* **Objetivo**: Según el fragmento, ¿qué podían hacer muchos ancianos que conoció la hermana Thea Bowman aunque no sabían leer?

En la lectura se le aconseja a Timoteo que ocupe las Escrituras -- la palabra de Dios -- para corregir tales errores.  Tiene que recordarles, por ejemplo, que Jesús no quitó los Diez Mandamientos sino los profundizó con la necesidad que se cumplieran con el amor.  Eso es, para Jesús no es suficiente que no codiciemos los bienes del otro sino que debamos amarlo como a nosotros mismos.  De alguna manera tenemos que compenetrar nuestro ambiente con la conciencia de ambos Testamentos para superar los retos sumamente egoístas de hoy.  Podemos cumplir esta tarea por reflexionar como familia sobre las lecturas de la misa dominical.  Otro modo es ocupar los juegos de tarjetas para cada día del año con versículos de la Escritura que sirven como oraciones antes de comer.

La hermana Thea Bowman era una religiosa franciscana que murió prematuramente hace veinte y tres años.  Ella contaba de su niñez como negra en el sur de los Estados Unidos.  Decía que había conocido a muchos ancianos que podían citar una Escritura aunque no sabían cómo leer.  Los describía cómo teniendo Escrituras para todas las instancias de la vida: para enseñarte, para premiarte, para amenazarte, y para alabarte.  La gente entonces aceptó la Biblia como el foro en las tinieblas, el instrumento más seguro para guiarle a la salvación.  No es inimaginable que recuperemos algo de la práctica.  Es lo que la carta a Timoteo insiste cuando dice que se aproveche de la palabra en tiempo y en destiempo.  No se puede desistir porque sólo la palabra contiene la verdad que nos inclina a ser hijos e hijas justos de Dios. 

“Palabras, palabras, palabras: estoy tan harta de palabras” – cuenta una canción de Broadway.  Sí, las palabras dichas sin la verdad no importan.  Pero no es así con la palabra de Dios.  Nos habla Su palabra para que evitemos los escollos de la vida.  Nos aprovechamos de Su palabra como nuestro foro en las tinieblas.  Su palabra nos guía a nuestro destino, la vida eterna.  Su palabra nos guía a la vida eterna.

* **Registros sin procesar**:
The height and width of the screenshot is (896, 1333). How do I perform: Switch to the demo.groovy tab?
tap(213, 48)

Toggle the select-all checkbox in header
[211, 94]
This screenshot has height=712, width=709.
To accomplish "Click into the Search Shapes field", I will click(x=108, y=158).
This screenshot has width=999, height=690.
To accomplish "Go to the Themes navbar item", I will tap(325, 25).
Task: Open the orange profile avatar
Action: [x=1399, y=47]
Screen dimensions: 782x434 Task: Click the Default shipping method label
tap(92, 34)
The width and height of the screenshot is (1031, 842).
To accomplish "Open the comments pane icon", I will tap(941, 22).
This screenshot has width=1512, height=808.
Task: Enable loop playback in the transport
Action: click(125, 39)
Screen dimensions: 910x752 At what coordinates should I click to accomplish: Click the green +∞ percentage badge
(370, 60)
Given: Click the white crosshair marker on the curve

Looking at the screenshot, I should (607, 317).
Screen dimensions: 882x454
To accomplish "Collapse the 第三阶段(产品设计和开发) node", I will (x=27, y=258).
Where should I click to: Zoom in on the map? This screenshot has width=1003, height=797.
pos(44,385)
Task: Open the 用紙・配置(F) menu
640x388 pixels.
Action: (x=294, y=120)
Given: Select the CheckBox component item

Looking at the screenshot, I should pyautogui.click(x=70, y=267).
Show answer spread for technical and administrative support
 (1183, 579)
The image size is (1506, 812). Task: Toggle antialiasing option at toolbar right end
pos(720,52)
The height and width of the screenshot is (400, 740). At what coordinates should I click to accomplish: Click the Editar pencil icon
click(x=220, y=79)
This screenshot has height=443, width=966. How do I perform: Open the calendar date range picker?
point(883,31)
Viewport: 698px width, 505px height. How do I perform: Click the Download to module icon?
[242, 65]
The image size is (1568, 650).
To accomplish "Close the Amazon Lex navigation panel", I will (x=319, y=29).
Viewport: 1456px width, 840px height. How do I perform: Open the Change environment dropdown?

* **Resultado**: Podían citar una Escritura.